The main features of PDA are:
- obsessively resisting ordinary demands
- appearing sociable on the surface but lacking depth in their understanding (often recognised by parents early on)
- excessive mood swings, often switching suddenly
- comfortable (sometimes to an extreme extent) in role play and pretending
- language delay, seemingly as a result of passivity, but often with a good degree of 'catch-up'
- obsessive behaviour, often focused on people rather than things.
The main features of PDA are described in more detail below. Other children on the autism spectrum can display one or more of these features but when many occur together it is helpful to use the diagnosis of PDA because things that help people with autism or Asperger syndrome do not always help those with PDA.
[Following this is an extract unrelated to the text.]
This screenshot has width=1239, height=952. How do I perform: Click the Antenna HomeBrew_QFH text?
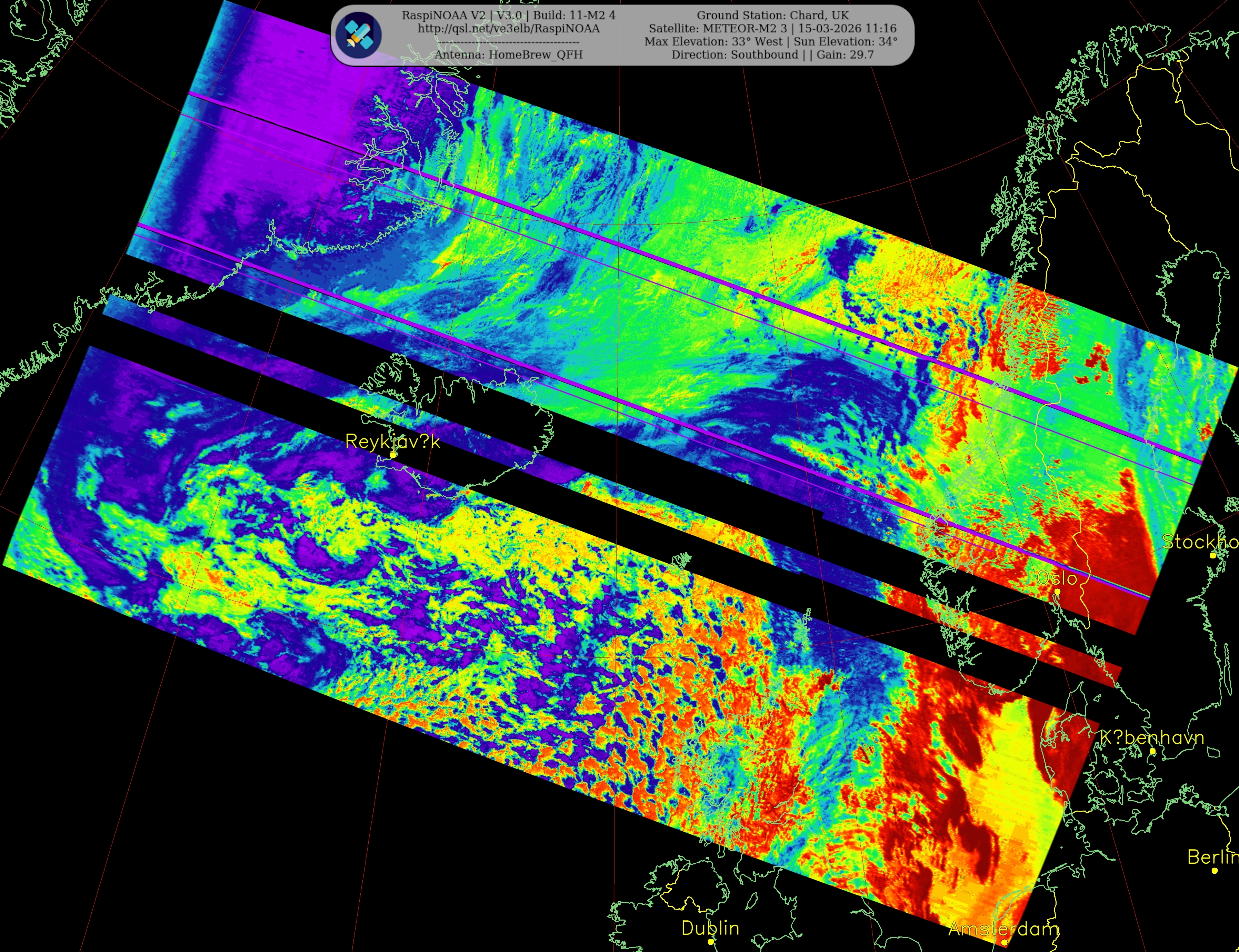(x=508, y=54)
People with PDA can be controlling and dominating, especially when they feel anxious and are not in charge. They can however be enigmatic and charming when they feel secure and in control. Many parents describe their PDA child as a 'Jekyll and Hyde'. It is important to recognise that these children have a hidden disability and often appear 'normal' to others. Many parents of children with PDA feel that they have been wrongly accused of poor parenting through lack of understanding about the condition. These parents will need a lot of support themselves, as their children can often present severe behavioural challenges.
People with PDA are likely to need a lot of support into their adult life. Limited evidence so far suggests that the earlier the diagnosis and the better support that they have, the more able and independent they are likely to become.